I have been maxing out my Roth IRA since I opened an account with Vanguard on December 1st, 2011, less than 2 years ago.  I wish I could have started saving for retirement sooner, but that's besides the point.   I would love to also comfortably max out my 401(k) retirement contribution ($17,500) for this fiscal year.  However, this would involve a 401(k) contribution amount of just over $1,458 per month ($17,500 / 12) into my 401K account from my pre-tax income.

Putting away $1,458 per month into a retirement account does not sound very appealing, no matter what your income level is.  Trying to do this all at once starting in the next month could be a drastic lifestyle change for many people, myself included.  Plus, if you’re also aiming to max out your Roth IRA contribution of $458 a month ($5,500 / 12), then you’re looking at putting $1,916 a month into your retirement accounts, not exactly an easy feat to accomplish.   Just thinking about it can sound a bit overwhelming.  

And this isn’t even counting any regular savings or taxable account contributions.

I believe in being relentless with saving and investing.  However, real permanent change takes time and realistic intentions.  Ridiculous and overambitious goals don’t lead lasting results.  Starting small and staying consistent is much more important.

The best way to increase your 401(k) contributions (or any investment contribution) without drastically changing your habits is to make increased contributions slowly.
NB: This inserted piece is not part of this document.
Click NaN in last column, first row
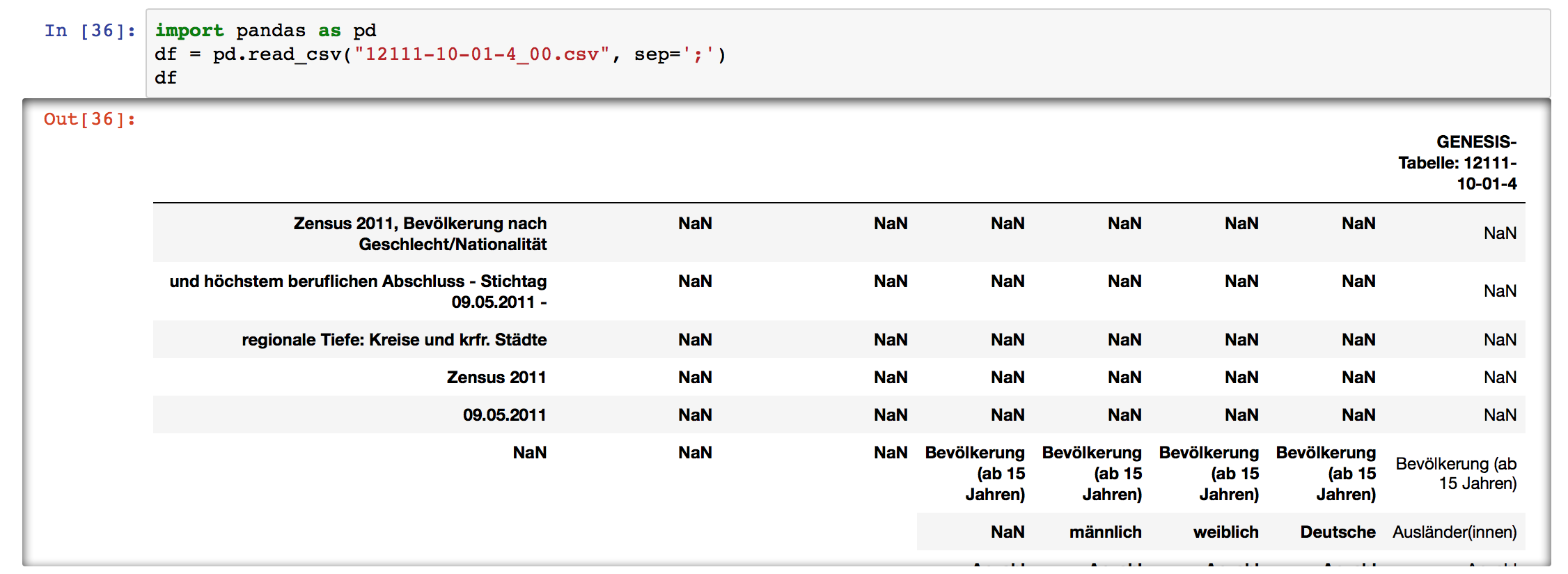The height and width of the screenshot is (574, 1568). pyautogui.click(x=1500, y=233)
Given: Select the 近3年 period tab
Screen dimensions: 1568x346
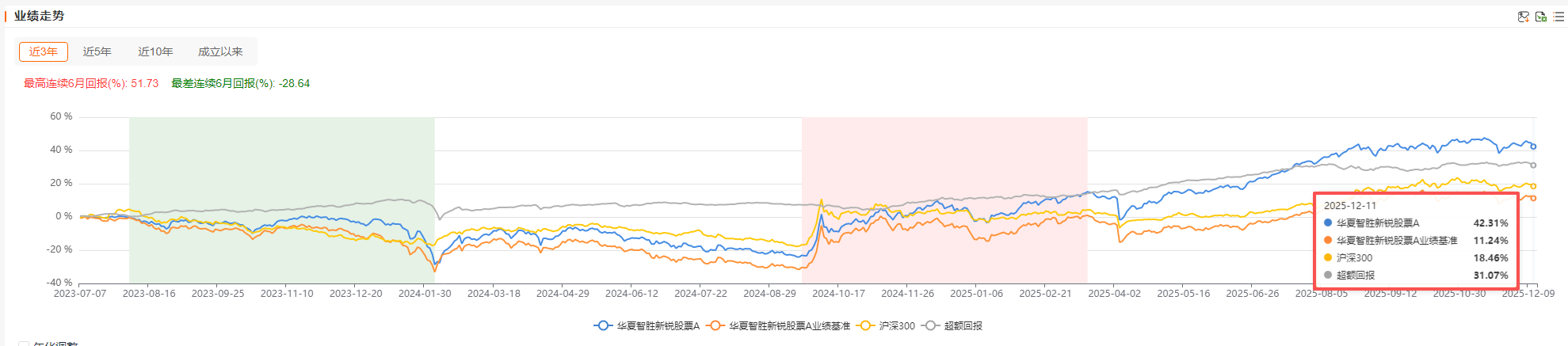Looking at the screenshot, I should (44, 51).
Even a 1% increase in your contribution can lead to dramatic results. 

Look at these examples:
  • A $10 monthly increase in investment contribution compounded at 7% will result in a 10 year future value of $1,730
  • A $100 monthly increase in investment contribution compounded will result in a 10 year future value of $17,308
  • A $500 monthly increase in investment contribution will result in a 10 year future value of $86,542

Do you see where this is going?  Every little bit helps, and all starts to add up surprisingly quickly.

Now go ahead and increase your retirement contribution by 1%.

You won’t notice a 1% difference very much since this portion of your income is automatically sent to your 401(k).  You won’t see it on your paycheck.  You will easily learn to live without that small percentage on your paycheck.   Your money is now automatically working for you, slowly compounding and growing.

Because I am feeling motivated to go BIG this time, I’ve just submitted paperwork to our HR department to increase my 401K contribution…by a whopping 2%!  It’s now at 10% and I will continue to increase it every few months.

I just logged into my mint account and I see that my investments are now at $44,289:
Not too bad considering I’ve only started investing in my retirement accounts for about 1.5 years.  

I know that I should be doing better, and I can do better.  I'm working on it.

You can review the details of the new 2013 Roth IRA and 401K /403B contribution limits here.  In a nutshell, for most individuals (under 50) who qualify, you can contribute $17,500 a year into your 401(k)/403(b) accounts and $5,500 a year into your Roth IRA accounts.  Even if you aren’t offered a retirement plan through your work, there are other options to save for retirement.  Almost every working individual is eligible for a Roth IRATraditional IRA, or SEP IRA.